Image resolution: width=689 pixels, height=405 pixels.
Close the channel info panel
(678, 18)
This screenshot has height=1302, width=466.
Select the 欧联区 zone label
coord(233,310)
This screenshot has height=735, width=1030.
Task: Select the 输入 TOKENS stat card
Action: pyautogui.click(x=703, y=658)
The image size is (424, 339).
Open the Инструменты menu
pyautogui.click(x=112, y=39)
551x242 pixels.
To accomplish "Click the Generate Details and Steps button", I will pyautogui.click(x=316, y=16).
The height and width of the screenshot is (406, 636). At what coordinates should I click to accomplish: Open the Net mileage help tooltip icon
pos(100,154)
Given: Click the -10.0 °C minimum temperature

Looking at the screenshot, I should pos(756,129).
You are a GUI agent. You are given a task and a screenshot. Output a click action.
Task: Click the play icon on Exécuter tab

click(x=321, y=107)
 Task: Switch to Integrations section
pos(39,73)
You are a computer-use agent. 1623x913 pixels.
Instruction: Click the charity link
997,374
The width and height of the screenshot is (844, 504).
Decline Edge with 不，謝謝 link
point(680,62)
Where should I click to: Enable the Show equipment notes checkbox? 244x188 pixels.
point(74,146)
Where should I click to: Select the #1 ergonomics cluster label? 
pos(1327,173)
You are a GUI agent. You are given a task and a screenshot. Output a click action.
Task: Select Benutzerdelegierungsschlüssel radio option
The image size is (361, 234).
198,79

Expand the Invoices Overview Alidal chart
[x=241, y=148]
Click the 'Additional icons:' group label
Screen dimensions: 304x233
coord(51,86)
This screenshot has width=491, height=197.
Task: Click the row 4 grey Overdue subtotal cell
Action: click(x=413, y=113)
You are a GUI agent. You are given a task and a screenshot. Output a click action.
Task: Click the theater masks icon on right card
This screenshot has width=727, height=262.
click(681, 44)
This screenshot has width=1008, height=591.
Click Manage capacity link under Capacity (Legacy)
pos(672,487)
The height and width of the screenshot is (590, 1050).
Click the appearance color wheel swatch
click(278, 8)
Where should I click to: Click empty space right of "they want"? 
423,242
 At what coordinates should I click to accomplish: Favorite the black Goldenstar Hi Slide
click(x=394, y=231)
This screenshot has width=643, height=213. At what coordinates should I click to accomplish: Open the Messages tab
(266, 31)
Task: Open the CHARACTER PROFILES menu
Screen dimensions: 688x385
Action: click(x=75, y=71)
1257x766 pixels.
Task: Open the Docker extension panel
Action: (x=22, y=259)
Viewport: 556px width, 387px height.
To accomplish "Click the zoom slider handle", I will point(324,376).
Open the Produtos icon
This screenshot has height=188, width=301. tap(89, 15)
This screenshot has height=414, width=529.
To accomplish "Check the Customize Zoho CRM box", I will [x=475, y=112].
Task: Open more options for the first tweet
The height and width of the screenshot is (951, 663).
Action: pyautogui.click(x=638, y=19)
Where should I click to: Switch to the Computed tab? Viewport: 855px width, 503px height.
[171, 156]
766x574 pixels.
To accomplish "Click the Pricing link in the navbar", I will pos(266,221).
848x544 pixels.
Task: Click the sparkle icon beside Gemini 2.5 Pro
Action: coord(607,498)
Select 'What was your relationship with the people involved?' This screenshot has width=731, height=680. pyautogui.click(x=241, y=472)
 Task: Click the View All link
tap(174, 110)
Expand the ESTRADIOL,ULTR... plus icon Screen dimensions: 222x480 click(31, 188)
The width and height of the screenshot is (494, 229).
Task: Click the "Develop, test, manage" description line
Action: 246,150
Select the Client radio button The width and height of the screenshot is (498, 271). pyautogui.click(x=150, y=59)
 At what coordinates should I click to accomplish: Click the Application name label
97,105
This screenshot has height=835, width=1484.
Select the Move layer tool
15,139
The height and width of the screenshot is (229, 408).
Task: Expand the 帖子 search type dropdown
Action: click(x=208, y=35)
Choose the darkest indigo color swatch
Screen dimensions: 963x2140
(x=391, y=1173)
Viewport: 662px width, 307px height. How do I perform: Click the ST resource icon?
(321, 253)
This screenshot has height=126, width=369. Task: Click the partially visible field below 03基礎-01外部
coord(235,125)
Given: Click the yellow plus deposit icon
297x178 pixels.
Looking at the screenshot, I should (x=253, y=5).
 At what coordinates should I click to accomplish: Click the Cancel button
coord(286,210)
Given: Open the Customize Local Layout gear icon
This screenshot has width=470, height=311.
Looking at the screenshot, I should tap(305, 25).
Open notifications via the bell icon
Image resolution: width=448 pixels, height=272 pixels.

● Instructions to follow
Rewrite all of the material above with "theater masks" swapped for "drama masks", leaving everything else unchanged.

● Exercise result
Image resolution: width=689 pixels, height=405 pixels.
Close the channel info panel
(678, 18)
This screenshot has height=1302, width=466.
Select the 欧联区 zone label
coord(233,310)
This screenshot has height=735, width=1030.
Task: Select the 输入 TOKENS stat card
Action: pyautogui.click(x=703, y=658)
The image size is (424, 339).
Open the Инструменты menu
pyautogui.click(x=112, y=39)
551x242 pixels.
To accomplish "Click the Generate Details and Steps button", I will pyautogui.click(x=316, y=16).
The height and width of the screenshot is (406, 636). At what coordinates should I click to accomplish: Open the Net mileage help tooltip icon
pos(100,154)
Given: Click the -10.0 °C minimum temperature

Looking at the screenshot, I should pos(756,129).
You are a GUI agent. You are given a task and a screenshot. Output a click action.
Task: Click the play icon on Exécuter tab

click(x=321, y=107)
 Task: Switch to Integrations section
pos(39,73)
You are a computer-use agent. 1623x913 pixels.
Instruction: Click the charity link
997,374
The width and height of the screenshot is (844, 504).
Decline Edge with 不，謝謝 link
point(680,62)
Where should I click to: Enable the Show equipment notes checkbox? 244x188 pixels.
point(74,146)
Where should I click to: Select the #1 ergonomics cluster label? 
pos(1327,173)
You are a GUI agent. You are given a task and a screenshot. Output a click action.
Task: Select Benutzerdelegierungsschlüssel radio option
The image size is (361, 234).
198,79

Expand the Invoices Overview Alidal chart
[x=241, y=148]
Click the 'Additional icons:' group label
Screen dimensions: 304x233
coord(51,86)
This screenshot has width=491, height=197.
Task: Click the row 4 grey Overdue subtotal cell
Action: click(x=413, y=113)
You are a GUI agent. You are given a task and a screenshot. Output a click action.
Task: Click the drama masks icon on right card
This screenshot has width=727, height=262.
click(681, 44)
This screenshot has width=1008, height=591.
Click Manage capacity link under Capacity (Legacy)
pos(672,487)
The height and width of the screenshot is (590, 1050).
Click the appearance color wheel swatch
click(278, 8)
Where should I click to: Click empty space right of "they want"? 
423,242
 At what coordinates should I click to accomplish: Favorite the black Goldenstar Hi Slide
click(x=394, y=231)
This screenshot has width=643, height=213. At what coordinates should I click to accomplish: Open the Messages tab
(266, 31)
Task: Open the CHARACTER PROFILES menu
Screen dimensions: 688x385
Action: click(x=75, y=71)
1257x766 pixels.
Task: Open the Docker extension panel
Action: (x=22, y=259)
Viewport: 556px width, 387px height.
To accomplish "Click the zoom slider handle", I will point(324,376).
Open the Produtos icon
This screenshot has height=188, width=301. tap(89, 15)
This screenshot has height=414, width=529.
To accomplish "Check the Customize Zoho CRM box", I will [x=475, y=112].
Task: Open more options for the first tweet
The height and width of the screenshot is (951, 663).
Action: pyautogui.click(x=638, y=19)
Where should I click to: Switch to the Computed tab? Viewport: 855px width, 503px height.
[171, 156]
766x574 pixels.
To accomplish "Click the Pricing link in the navbar", I will pos(266,221).
848x544 pixels.
Task: Click the sparkle icon beside Gemini 2.5 Pro
Action: coord(607,498)
Select 'What was your relationship with the people involved?' This screenshot has width=731, height=680. pyautogui.click(x=241, y=472)
 Task: Click the View All link
tap(174, 110)
Expand the ESTRADIOL,ULTR... plus icon Screen dimensions: 222x480 click(31, 188)
The width and height of the screenshot is (494, 229).
Task: Click the "Develop, test, manage" description line
Action: 246,150
Select the Client radio button The width and height of the screenshot is (498, 271). pyautogui.click(x=150, y=59)
 At what coordinates should I click to accomplish: Click the Application name label
97,105
This screenshot has height=835, width=1484.
Select the Move layer tool
15,139
The height and width of the screenshot is (229, 408).
Task: Expand the 帖子 search type dropdown
Action: click(x=208, y=35)
Choose the darkest indigo color swatch
Screen dimensions: 963x2140
(x=391, y=1173)
Viewport: 662px width, 307px height. How do I perform: Click the ST resource icon?
(321, 253)
This screenshot has height=126, width=369. Task: Click the partially visible field below 03基礎-01外部
coord(235,125)
Given: Click the yellow plus deposit icon
297x178 pixels.
Looking at the screenshot, I should (x=253, y=5).
 At what coordinates should I click to accomplish: Click the Cancel button
coord(286,210)
Given: Open the Customize Local Layout gear icon
This screenshot has width=470, height=311.
Looking at the screenshot, I should tap(305, 25).
Open notifications via the bell icon
Image resolution: width=448 pixels, height=272 pixels.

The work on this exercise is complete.